■ Work request ■
Wherever the word "will" appears in a line of the records, copy that line.

(Records from a data source)
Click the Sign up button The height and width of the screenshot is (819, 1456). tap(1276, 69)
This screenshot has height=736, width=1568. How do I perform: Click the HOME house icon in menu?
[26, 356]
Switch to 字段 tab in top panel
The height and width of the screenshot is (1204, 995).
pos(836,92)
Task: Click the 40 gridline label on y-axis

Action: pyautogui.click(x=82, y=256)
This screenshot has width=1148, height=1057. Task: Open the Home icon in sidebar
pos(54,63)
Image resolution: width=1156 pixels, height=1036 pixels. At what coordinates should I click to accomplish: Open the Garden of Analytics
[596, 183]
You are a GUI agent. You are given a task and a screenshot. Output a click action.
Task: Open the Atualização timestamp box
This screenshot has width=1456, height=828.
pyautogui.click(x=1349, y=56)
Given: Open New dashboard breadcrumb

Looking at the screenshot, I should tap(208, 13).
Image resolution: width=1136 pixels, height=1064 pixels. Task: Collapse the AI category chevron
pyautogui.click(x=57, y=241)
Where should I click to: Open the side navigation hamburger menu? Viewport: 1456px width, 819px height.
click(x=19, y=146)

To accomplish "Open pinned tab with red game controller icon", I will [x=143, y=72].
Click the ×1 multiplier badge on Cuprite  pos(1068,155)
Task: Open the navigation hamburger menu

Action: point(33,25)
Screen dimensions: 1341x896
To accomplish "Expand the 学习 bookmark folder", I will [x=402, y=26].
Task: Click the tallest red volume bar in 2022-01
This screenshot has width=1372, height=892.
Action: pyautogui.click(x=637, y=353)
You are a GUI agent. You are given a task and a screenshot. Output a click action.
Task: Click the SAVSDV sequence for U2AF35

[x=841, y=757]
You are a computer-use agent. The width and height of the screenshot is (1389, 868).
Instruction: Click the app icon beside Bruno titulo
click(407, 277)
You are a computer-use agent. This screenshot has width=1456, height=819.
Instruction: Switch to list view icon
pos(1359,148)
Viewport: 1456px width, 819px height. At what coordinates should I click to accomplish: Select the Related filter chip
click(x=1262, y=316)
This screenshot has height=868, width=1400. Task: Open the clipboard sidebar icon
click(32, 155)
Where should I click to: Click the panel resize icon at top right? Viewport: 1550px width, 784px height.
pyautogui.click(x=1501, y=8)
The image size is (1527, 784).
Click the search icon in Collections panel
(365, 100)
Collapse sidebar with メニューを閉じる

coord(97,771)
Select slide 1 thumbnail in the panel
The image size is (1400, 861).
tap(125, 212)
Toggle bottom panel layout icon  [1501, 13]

■ Reply ■
To accomplish "Open pinned tab with red game controller icon", I will [x=143, y=72].
To accomplish "Expand the 学习 bookmark folder", I will [x=402, y=26].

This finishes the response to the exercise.